Unions serve as scapegoat for Scott Walker

SAN DIEGO — “First off,” Scott Walker proclaimed, “we took on the unions, and we won. We won!”

Taking on the unions is usually first off for Walker, the Wisconsin governor and Republican presidential candidate. It is the very rationale for his candidacy. And on Thursday, he took a detour from the campaign trail to appear here before the annual meeting of the conservative American Legislative Exchange Council, a group of state legislators dedicated in large part to defeating unions.

ALEC, which inspired many of Walker’s anti-labor efforts in Wisconsin, drew several hundred union protesters as legislators arrived here this week for its annual conference — and this delighted Walker. “I understand you had a few protesters yesterday,” he told the conservative legislators. “For us, that’s just getting warmed up. That’s nothing. We got 100,000 protesters.”

Walker then went on to celebrate his triumphs over the demonstrators who objected to his dismantling of Wisconsin’s public-sector unions, portraying the pro-union forces as violent thugs. “Those big government interests — they believe they can win by intimidating elected officials,” he said. “There were amazing things they did to try to intimidate us. The good news is we didn’t back down. We remembered the reason we were elected was not to serve the few in our state capitol, but to serve the masses.”

This is the essence of Walker’s appeal — and why he is so dangerous. He is not as outrageous as Donald Trump and Sen. Ted Cruz of Texas, but his technique of scapegoating unions for the nation’s ills is no less demagogic. Sixty-five years ago, another man from Wisconsin made himself a national reputation by frightening the country about the menace of communists, though the actual danger they represented was negligible. Scott Walker is not Joe McCarthy, but his technique is similar: He suggests that the nation’s ills can be cured by fighting labor unions (foremost among the “big government special interests” hurting America), even though unions represent just 11 percent of the American workforce and have been at a low ebb.

Earlier this year, Walker likened the union protesters in Madison, Wisconsin, to the murderous Islamic State: “If I can take on 100,000 protesters, I can do the same across the world.” Before that, he described public-sector union members as the “haves” taking advantage of the “have-nots” — the taxpayers.

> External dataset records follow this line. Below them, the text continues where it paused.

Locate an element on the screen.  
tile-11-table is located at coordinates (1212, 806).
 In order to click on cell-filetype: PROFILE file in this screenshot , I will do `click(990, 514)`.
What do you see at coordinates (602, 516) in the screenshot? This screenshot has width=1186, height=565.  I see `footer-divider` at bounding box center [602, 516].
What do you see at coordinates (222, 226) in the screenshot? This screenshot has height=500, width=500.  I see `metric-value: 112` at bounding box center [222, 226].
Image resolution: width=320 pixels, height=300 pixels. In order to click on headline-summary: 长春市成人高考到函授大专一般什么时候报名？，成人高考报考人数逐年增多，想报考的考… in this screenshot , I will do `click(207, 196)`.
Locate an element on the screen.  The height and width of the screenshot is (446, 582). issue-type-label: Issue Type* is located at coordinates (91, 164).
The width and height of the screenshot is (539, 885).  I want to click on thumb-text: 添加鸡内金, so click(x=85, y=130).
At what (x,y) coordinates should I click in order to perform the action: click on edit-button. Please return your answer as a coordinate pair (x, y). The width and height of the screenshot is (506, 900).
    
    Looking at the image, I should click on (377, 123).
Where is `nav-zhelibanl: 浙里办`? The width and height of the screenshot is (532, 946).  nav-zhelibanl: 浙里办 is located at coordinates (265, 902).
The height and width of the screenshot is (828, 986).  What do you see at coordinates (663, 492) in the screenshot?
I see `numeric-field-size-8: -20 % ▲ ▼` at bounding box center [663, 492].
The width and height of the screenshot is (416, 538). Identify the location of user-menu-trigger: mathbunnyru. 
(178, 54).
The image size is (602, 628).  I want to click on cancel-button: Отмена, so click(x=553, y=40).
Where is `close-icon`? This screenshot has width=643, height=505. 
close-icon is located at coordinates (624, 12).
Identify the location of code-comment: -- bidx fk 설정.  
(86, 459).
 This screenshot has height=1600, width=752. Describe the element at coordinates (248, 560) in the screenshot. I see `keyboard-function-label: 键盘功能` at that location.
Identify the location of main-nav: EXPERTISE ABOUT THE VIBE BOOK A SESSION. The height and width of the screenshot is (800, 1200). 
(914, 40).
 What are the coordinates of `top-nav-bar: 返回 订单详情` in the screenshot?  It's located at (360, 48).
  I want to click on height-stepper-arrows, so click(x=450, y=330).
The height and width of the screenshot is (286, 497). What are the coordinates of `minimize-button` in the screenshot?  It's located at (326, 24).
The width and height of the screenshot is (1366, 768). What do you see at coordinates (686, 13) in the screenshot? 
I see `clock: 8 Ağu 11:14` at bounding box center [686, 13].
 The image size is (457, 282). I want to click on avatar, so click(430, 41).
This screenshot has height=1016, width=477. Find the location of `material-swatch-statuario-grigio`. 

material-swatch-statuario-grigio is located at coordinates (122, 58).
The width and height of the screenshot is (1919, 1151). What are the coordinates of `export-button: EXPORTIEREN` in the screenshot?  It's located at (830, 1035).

He denounced the protests against his efforts to undo the unions as “thuggery.” He described collective bargaining as a “corrupt system” and diagnosed union leaders as having a “sense of entitlement.” After beating public-sector unions and surviving recall, Walker this year signed anti-union right-to-work legislation. He has said he doesn’t think the minimum wage serves a purpose, and he has opposed prevailing-wage and living-wage requirements.

The bulk of Walker’s stump speech to the Koch-brothers-financed ALEC was about how his “big, bold reforms took the power out of the hands of big government special interests” — namely, unions. Left unmentioned: how his big, bold reforms produced only half the number of jobs he promised, and resulted in delayed debt payments and deep cuts to education to overcome a budget deficit.

Walker, describing the bargain shopping he does at Kohl’s department store, said he would do the same with taxes. Arguing that “few people could afford” high tax rates, he proposed that “we can lower the rates, broaden the base, and increase the value of people participating in our economy. Years ago, a plan like that worked pretty well. … We called it the Laffer Curve back then. Today, I call it the Kohl’s curve.”

It was a zany analogy. Kohl’s offers discounted merchandise for middle- and low-income consumers. The Laffer Curve, as the basis for supply-side economics, meant huge tax breaks for the rich that never trickled down.

But deception is the demagogue’s tool. Walker spoke Thursday about “the death threats not just against me and my family but against our lawmakers,” and about the nails put in the driveway of one lawmaker to puncture his tires. Such behavior is beyond the pale — though hardly unique to Walker’s opponents. And some of Walker’s claims — including the alleged threat to “gut” his wife “like a deer” and of protesters “beating” and “rocking” a car he was in — could not be substantiated by independent authorities.

Such deception, however, is only in the service of the larger deceit at the core of his candidacy: By scapegoating toothless trade unions as powerful and malign interests, he enlists working people in his cause of aiding the rich and the strong.

Dana Milbank is a Washington Post columnist.